Secondement, si vous lui permettez de rester impartial, il le sera plus facilement que tout autre. 11 envisage les débats sous un autre point de vue que les débattants, eux-mêmes. Son attention, principalement dirigée vers le maintien des formes et de l'ordre, est distraite du fond principal. Les idées qui occupent son esprit, durant la scène d'un débat, peuvent différer de celles qui occupent les acteurs, autant que les pensées d'un botaniste, à l'aspect d'un champ, peuvent différer de celles du propriétaire. L'habitude facilite beaucoup ces sortes d'abstractions. Si cela n'était pas, comment verraiton des juges pleins d'humanité fixer leur attention, avec une parfaite impartialité, sur un point de loi, pendant qu'une famille tremblante attend, sous leurs yeux, l'issue de leur jugement?
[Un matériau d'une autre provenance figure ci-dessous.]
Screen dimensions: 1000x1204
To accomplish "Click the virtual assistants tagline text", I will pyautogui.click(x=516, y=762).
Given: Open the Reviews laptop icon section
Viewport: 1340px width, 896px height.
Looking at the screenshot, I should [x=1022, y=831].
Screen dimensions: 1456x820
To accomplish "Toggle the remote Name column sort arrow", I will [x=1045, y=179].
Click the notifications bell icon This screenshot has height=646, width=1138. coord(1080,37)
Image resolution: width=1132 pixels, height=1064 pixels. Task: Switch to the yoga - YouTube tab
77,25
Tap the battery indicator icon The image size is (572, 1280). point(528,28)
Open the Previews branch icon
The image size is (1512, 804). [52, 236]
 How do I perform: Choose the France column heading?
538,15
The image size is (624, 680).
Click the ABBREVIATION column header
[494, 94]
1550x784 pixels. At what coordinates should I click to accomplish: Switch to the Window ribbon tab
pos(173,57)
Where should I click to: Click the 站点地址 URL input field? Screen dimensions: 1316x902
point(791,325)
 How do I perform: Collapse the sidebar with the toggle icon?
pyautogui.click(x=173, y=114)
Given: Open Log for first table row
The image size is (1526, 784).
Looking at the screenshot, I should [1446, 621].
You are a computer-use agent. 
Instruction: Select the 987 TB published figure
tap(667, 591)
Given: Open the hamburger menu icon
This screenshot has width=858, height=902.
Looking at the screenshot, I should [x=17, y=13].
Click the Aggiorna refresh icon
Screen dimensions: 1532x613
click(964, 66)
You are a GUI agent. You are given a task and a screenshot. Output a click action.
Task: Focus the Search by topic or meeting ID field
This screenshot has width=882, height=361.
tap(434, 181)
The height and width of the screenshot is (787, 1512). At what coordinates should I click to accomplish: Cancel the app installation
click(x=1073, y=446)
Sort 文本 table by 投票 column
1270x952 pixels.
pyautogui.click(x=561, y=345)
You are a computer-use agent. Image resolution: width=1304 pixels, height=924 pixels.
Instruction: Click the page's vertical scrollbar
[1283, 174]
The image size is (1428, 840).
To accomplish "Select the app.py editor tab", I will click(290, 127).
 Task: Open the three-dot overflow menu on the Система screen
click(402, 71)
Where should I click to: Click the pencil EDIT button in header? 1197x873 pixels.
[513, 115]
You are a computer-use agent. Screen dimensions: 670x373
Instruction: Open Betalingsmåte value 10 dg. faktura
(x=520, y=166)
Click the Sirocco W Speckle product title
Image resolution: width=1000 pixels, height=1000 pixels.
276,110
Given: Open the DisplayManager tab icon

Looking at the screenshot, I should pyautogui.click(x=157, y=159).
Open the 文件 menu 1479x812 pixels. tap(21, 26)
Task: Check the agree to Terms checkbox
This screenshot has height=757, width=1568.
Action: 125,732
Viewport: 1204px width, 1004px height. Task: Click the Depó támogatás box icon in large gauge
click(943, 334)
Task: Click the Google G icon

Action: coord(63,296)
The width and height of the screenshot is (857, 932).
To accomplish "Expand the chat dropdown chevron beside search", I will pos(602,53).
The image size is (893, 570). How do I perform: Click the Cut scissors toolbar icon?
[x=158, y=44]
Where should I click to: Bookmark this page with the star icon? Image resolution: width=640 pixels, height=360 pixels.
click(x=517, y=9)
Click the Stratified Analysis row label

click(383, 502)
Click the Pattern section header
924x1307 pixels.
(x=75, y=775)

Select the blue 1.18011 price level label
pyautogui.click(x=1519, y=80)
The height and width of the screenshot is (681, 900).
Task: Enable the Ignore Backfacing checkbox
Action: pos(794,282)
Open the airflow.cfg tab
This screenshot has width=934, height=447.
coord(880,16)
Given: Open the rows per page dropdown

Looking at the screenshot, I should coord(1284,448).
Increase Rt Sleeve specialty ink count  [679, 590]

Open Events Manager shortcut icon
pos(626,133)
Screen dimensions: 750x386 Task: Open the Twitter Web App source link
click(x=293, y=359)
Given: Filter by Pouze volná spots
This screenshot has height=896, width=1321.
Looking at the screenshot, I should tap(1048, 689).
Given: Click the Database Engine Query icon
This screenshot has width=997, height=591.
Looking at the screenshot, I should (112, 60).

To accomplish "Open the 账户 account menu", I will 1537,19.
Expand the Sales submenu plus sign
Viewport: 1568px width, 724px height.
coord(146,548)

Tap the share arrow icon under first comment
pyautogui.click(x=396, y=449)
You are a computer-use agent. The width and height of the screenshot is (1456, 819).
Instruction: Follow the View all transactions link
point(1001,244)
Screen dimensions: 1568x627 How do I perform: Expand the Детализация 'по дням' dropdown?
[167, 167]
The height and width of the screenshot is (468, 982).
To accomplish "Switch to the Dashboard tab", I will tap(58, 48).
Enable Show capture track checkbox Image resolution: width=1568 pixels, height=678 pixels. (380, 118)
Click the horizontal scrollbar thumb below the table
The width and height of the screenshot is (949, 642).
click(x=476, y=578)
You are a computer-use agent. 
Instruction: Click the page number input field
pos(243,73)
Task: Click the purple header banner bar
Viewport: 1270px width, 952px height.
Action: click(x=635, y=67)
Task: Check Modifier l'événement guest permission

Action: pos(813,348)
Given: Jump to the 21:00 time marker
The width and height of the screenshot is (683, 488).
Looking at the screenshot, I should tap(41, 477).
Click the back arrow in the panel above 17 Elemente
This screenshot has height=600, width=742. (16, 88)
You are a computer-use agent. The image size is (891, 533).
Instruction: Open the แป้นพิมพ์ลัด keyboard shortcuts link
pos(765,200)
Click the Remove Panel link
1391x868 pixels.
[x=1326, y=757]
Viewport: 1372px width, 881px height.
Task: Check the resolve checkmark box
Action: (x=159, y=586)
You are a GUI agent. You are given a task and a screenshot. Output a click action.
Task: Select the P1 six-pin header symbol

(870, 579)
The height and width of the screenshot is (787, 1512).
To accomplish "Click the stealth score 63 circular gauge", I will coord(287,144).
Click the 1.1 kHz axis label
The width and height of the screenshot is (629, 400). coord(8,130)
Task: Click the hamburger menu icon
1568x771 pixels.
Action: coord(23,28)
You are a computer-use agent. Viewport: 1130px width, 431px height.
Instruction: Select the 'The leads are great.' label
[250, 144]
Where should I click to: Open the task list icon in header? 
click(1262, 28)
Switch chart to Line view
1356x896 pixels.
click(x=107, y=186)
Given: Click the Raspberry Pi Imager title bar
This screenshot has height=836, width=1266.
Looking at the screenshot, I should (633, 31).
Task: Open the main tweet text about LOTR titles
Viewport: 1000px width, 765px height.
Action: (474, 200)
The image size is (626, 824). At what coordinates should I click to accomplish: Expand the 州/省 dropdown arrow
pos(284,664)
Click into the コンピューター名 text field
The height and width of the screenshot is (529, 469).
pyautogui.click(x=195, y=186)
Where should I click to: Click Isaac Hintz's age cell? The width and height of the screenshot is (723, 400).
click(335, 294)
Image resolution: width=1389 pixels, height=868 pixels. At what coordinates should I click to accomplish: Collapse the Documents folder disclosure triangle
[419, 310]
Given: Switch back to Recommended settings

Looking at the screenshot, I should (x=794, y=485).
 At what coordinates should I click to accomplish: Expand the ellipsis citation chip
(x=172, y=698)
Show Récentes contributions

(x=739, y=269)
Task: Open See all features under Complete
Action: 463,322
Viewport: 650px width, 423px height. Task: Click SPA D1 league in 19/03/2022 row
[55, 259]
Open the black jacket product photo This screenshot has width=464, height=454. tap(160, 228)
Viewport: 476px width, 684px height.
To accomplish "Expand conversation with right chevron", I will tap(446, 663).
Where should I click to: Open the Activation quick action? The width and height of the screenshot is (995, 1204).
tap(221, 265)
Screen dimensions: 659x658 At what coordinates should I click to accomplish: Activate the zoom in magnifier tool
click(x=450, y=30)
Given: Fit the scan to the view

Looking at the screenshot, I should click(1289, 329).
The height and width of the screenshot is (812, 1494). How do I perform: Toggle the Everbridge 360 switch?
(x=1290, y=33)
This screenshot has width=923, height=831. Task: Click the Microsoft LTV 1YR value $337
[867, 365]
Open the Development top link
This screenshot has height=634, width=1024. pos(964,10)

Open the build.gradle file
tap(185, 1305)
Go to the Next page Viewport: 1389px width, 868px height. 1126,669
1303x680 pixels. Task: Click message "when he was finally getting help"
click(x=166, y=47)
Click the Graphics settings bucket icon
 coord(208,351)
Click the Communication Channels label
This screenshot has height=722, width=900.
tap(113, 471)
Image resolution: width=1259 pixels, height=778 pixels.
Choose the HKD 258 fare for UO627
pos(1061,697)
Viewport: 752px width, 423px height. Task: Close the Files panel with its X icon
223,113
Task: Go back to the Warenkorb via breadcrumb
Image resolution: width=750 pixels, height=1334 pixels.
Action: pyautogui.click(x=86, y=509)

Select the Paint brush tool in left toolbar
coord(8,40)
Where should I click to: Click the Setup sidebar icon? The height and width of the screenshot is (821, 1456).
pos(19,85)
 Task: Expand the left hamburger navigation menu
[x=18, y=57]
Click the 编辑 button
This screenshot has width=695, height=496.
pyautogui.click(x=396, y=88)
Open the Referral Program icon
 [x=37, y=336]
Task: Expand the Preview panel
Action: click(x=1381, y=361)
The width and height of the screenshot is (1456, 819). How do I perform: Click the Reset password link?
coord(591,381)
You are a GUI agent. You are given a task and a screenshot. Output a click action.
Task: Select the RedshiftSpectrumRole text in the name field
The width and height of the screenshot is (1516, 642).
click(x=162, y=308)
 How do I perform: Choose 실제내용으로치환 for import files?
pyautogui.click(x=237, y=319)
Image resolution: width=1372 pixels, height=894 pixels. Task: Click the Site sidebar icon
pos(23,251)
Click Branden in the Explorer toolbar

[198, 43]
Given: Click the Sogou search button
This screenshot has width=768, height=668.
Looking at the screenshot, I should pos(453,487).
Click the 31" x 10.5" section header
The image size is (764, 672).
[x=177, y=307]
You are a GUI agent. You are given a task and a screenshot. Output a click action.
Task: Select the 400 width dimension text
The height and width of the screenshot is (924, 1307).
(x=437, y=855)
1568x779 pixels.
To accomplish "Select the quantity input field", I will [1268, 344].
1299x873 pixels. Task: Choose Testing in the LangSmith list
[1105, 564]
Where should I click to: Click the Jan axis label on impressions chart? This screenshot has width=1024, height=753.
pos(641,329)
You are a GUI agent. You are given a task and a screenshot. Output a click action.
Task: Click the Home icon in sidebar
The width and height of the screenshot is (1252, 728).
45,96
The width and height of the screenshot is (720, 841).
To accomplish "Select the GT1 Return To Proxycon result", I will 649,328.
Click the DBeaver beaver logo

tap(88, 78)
Il résulte de ce qui précède que, dans une nombreuse assemblée politique, où l'on doit s'attendre à voir naître des passions et des animosités, il faut que celui qui est appelé à les modérer ne soit jamais dans la nécessité de s'enrôler sous les bannières d'un parti, de se faire des amis et des ennemis, de passer du rôle de combattant à celui d'arbitre, et de compromettre, par des fonctions opposées, le respect dû à son caractère public.

Il est des assemblées qui n'ont donné un suffrage au président que dans le cas où les voix se trouveraient égales. Ce droit serait bien plus contraire à l'impartialité que celui de voter dans tous les cas, et il n'y a point de raison à alléguer en sa faveur. Le parti le plus simple et le plus naturel à prendre, en cas d'égalité, c'est d'envisager la proposition qui n'a pas eu la majorité des suffrages comme tombée. En matière d'élection, il vaudrait mieux s'en remettre au sort que de donner la voix prépondérante au président. Le sort n'offense personne.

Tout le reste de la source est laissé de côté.